2. These shares are held by Chesapeake Power, LLC, of which Jeffrey W. Eckel is the sole member.
3. These shares are held by the reporting person's spouse. The reporting person disclaims ownership other than to the extent of his pecuniary interest.
4. These shares are held by the Chesapeake Power Foundation, the activities of which Jeffrey W. Eckel has the sole ability to direct.

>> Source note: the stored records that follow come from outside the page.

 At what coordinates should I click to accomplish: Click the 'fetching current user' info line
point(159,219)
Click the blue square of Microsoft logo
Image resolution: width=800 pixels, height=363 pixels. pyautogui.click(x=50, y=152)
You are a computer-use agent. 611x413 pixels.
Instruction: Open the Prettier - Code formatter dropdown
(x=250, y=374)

5. The reporting person acts as custodian for his grandson under the Uniform Gifts to Minors Act. The reporting person disclaims beneficial ownership of these securities, and this report shall not be deemed an admission that the reporting person is the beneficial owner of such securities for purposes of Section 16 or for any other purpose.

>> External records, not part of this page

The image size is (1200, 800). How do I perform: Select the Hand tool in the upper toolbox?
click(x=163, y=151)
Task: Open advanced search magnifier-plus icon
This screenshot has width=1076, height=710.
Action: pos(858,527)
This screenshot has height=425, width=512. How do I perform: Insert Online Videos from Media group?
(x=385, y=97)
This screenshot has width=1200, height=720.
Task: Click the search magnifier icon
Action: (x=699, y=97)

6. 372,750 units of limited partner interest ("OP Units") in Hannon Armstrong Sustainable Infrastructure, LP (the "Partnership") are issuable upon the vesting and conversion of 372,750 long-term incentive plan units ("LTIP Units") in the Partnership. The LTIP Units were granted to the Reporting Person under the Issuer's 2013 Equity Incentive Plan, as amended.

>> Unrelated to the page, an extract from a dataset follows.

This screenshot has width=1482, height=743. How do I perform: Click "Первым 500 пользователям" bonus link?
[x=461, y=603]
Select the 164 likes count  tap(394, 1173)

7. Vested LTIP Units, after achieving parity with OP Units (as described in the Partnership's Amended and Restated Agreement of Limited Partnership (the "Partnership Agreement")), are eligible to be converted into OP Units on a one-for-one basis upon the satisfaction of conditions set forth in the Partnership Agreement. Upon conversion of LTIP Units into OP Units, the Reporting Person will have the right to cause the Partnership to redeem a portion of the Reporting Person's OP Units for cash in an amount equal to the market value (as defined in the Partnership Agreement) of an equivalent number of shares of common stock, par value $0.01 per share, of Hannon Armstrong Sustainable Infrastructure Capital, Inc. (the "Issuer"), or at the Issuer's option, shares of the Issuer's common stock on a one-for-one basis, subject to certain adjustments.
8. N/A
9. These LTIP Units are held by HASI Management HoldCo LLC ("HoldCo LLC"). The Reporting Person is a member of HoldCo LLC. The LTIP Units reported represent only the number of LTIP Units in which the Reporting Person has a pecuniary interest in accordance with his proportionate interest in HoldCo LLC. The Reporting Person is voluntarily reporting his proportionate interest in HoldCo LLC's ownership of LTIP Units. The Reporting Person disclaims beneficial ownership other than to the extent of his pecuniary interest.
Remarks:
/s/ Jeffrey Eckel 02/04/2021
** Signature of Reporting Person Date
Reminder: Report on a separate line for each class of securities beneficially owned directly or indirectly.
* If the form is filed by more than one reporting person, see Instruction 4 (b)(v).
** Intentional misstatements or omissions of facts constitute Federal Criminal Violations See 18 U.S.C. 1001 and 15 U.S.C. 78ff(a).
Note: File three copies of this Form, one of which must be manually signed. If space is insufficient, see Instruction 6 for procedure.